Minor updates to the iPhone. Steve Jobs is undoubtedly the greatest presenter in the world – he got applauded for allowing iPhone users to send SMSes to multiple people at once – a feature thats been around on phones for half a decade now. Enough said.

Which brings me to what was in the air at this Macworld – the Macbook Air. It’s certainly not what many people, including me were asking for (as long ago as last Macworld) – a Pro machine thats portable yet powerful – in essence a replacement of the 12″ Powerbook that I still use.

Thin is good, but Apple compromised way too much on thin. Let me put down my premise here – I understand Apple as a brand commands a premium, and with good reason. However, if I’m paying them US$1799 for a computer, I had better get a decent computer. One that I can, say, make my only computer if necessary and it should do whatever I’d need. Is that asking too much?

Lets start with the lousy disk options. Guess what, the consumer looking at the MacBook Air has a “choice”. Option A, choose the slowest drive in the world (80 GB, 4200 RPM). Firstly, 80 gigs? My three year old Powerbook 12″ has a 60 gig drive (5400 RPM), and I had an option to make it 100 gigs at the time. This is ridiculous, especially as Apple clearly has a 160 gig drive on their iPod Classic as well, which is NOT an option on the MacBook Air – I guess it was a slice too thick. But hey, if we go from 0.76″ to 0.8″ we’ll no longer get a thinner laptop than Sony, will we? Secondly, speed. This drive was advertised as “the drive on millions of iPods”, ergo, fast enough to play music – but you know, I might actually want to run like, real software on it. I dread the thought of anyone trying to load up a large Lightroom (or worse, Aperture) photo library onto this machine. Thank God we have a choice.

Option B is to choose the most expensive drive in the world – the 64 GB solid state drive. This is supposed to be really fast – but only costs a thousand dollars. A thousand dollars that could fetch you a whole new Apple Macbook at student price. Not to mention its even smaller than the actual magnetic storage, and lets not forget that OS X eats up close to 10 gigs of space for a full install. Yay for consumer choice.

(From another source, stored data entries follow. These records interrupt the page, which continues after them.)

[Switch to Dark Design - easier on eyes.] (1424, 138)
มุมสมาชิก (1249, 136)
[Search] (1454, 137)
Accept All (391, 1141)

Optical drive extra – but as Jobs said, we don’t need to watch movies on DVD (we have movie rentals!), we don’t need to burn CDs (we have iPods!) and we certainly don’t need space for backup (why wouldn’t anyone spend US$300 extra on a glorified router plus hard drive that is the Apple Time Capsule?). And we have the option of sharing a drive wirelessly from another computer to experience the joy of installing Microsoft Office 2008 over wifi, as if the process weren’t already slow enough. Fact is, there are people who live outside Cupertino-land. They’ll actually need a DVD drive, and be forced to pay US$99 (though I would hope other brand-drives which are cheaper would work as well).

No ethernet. Which will be missed when you want to configure your brand new router for the initial wifi config. But well, they do sell an adapter for US$29, and though we’re leaking change, we’ll bite the bullet except…

The MacBook Air has a single USB port. The ONE. Like Neo, in The Matrix (sorry, but I couldn’t resist). Why one? What is one supposed to do if forced to use the Ethernet adapter? Buy a hub, of course! So now we have to have an optical drive, a hub, an ethernet adapter – is it just me or is the Air getting a bit more viscous than it looked? Given that most people like to work with a mouse attached, that means the average person will have to move around with a hub all the time, if they so much as want to be able to work with a USB drive sometimes. Would it have been that bad if the Air was a tenth of an inch thicker but had three USB ports?

And no decent video card option, either. All of this ranting though, is only for someone who wants to buy this thing as a primary or only computer – clearly not Apple’s target market. Apple seems to be targeting this at people who already own a primary machine (maybe even two) and the Macbook Air is just for travel, or to be cool. Unfortunately, I’m not one of them.

I can pretty much bet that revisions to the Macbook Air line will be way better than what we have now. SSD will get cheaper and bigger, small hard disks will become faster, and who knows they might find a way to put in a real video card in there. And maybe when wireless USB comes along the whole Air thing will make more sense; as it stands currently, the Air is an experimental concept. All the more reason to wait this one out.